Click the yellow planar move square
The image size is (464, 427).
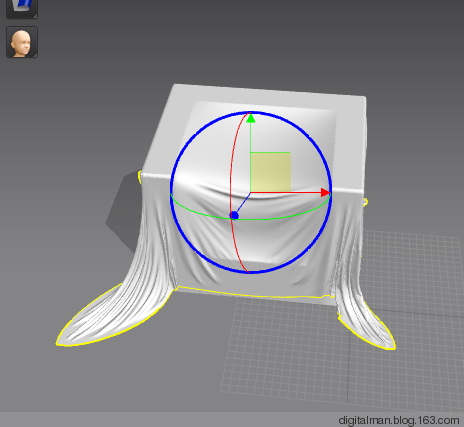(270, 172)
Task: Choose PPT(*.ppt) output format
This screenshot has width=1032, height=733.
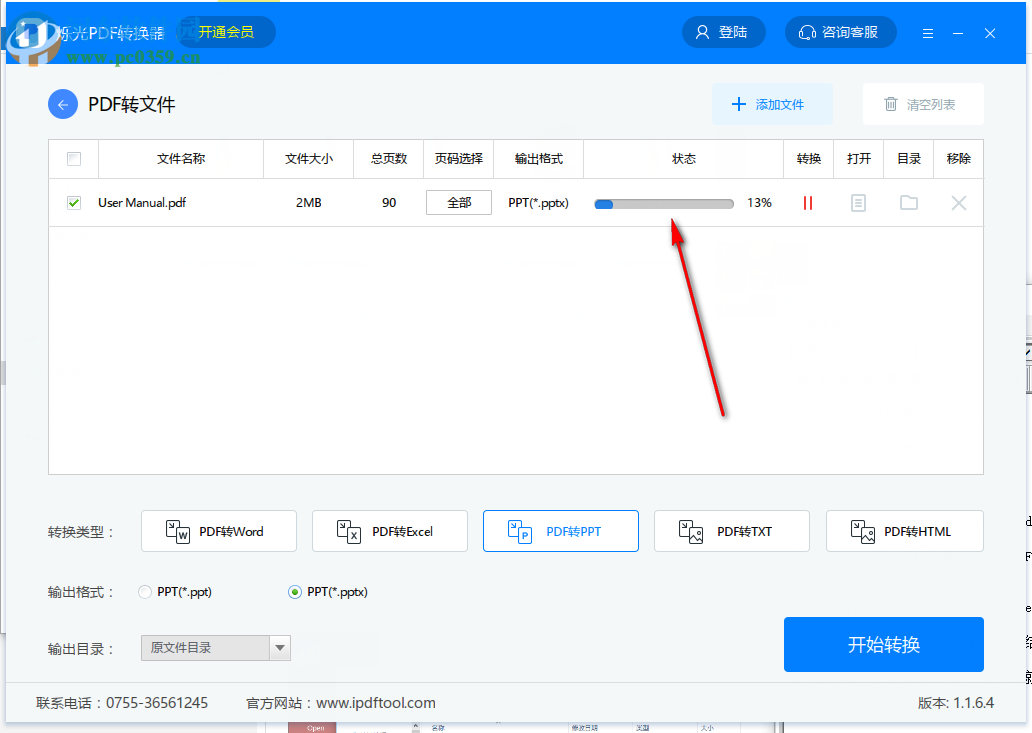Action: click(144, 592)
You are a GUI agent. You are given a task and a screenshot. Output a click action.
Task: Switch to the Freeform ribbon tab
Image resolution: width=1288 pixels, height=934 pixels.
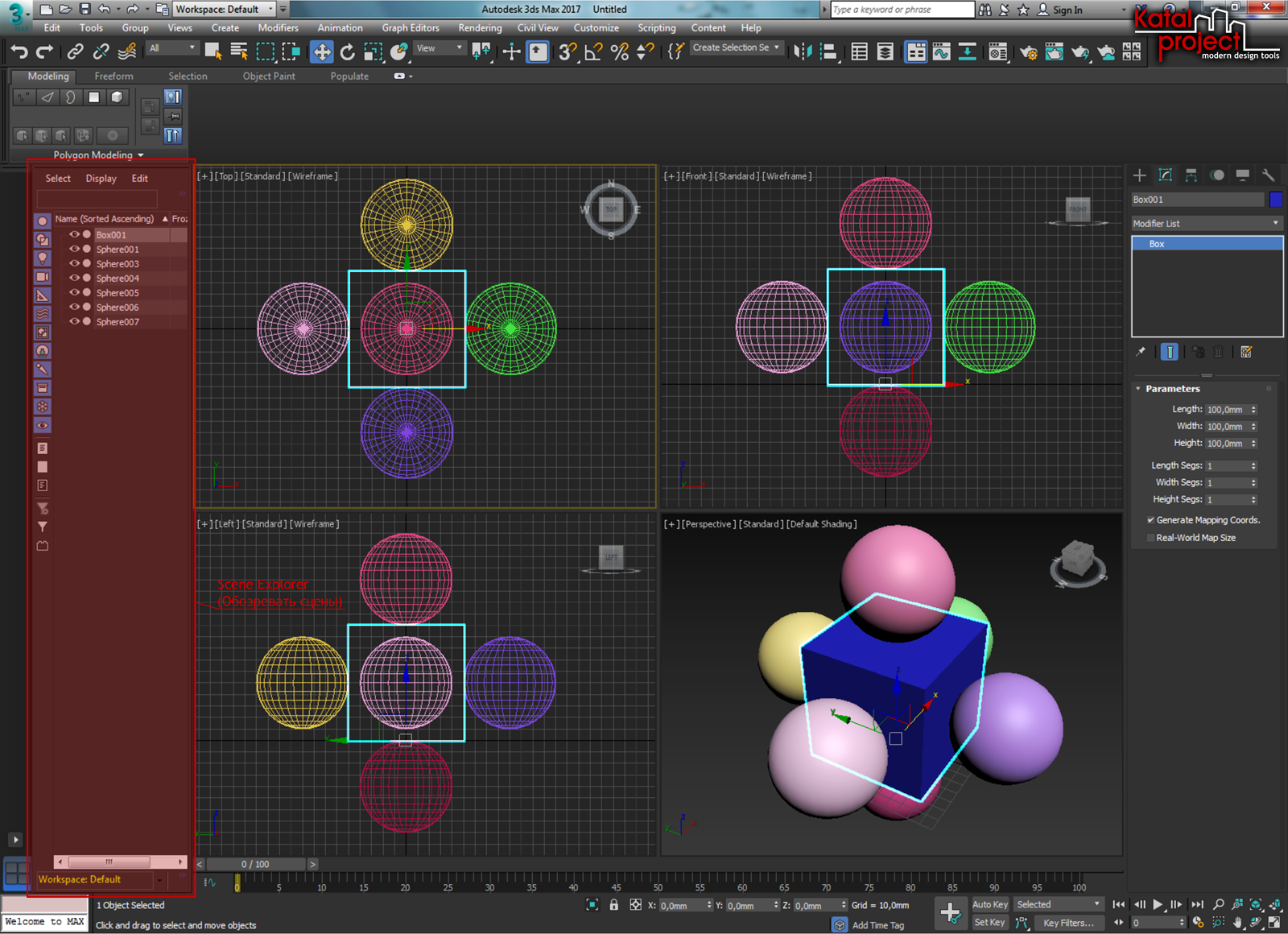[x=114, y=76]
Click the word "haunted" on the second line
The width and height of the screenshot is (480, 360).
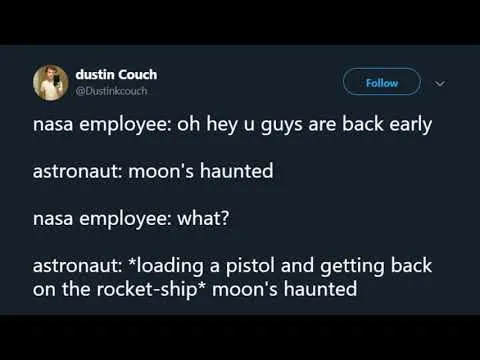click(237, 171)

================

=== Problem ===
Would you please retype all the data exactly? Leave out whatever pictures it holds.

=== Solution for this exercise ===
Click the yellow planar move square
The image size is (464, 427).
(270, 172)
Task: Choose PPT(*.ppt) output format
This screenshot has width=1032, height=733.
Action: click(144, 592)
You are a GUI agent. You are given a task and a screenshot. Output a click action.
Task: Switch to the Freeform ribbon tab
Image resolution: width=1288 pixels, height=934 pixels.
[x=114, y=76]
Click the word "haunted" on the second line
The width and height of the screenshot is (480, 360).
click(237, 171)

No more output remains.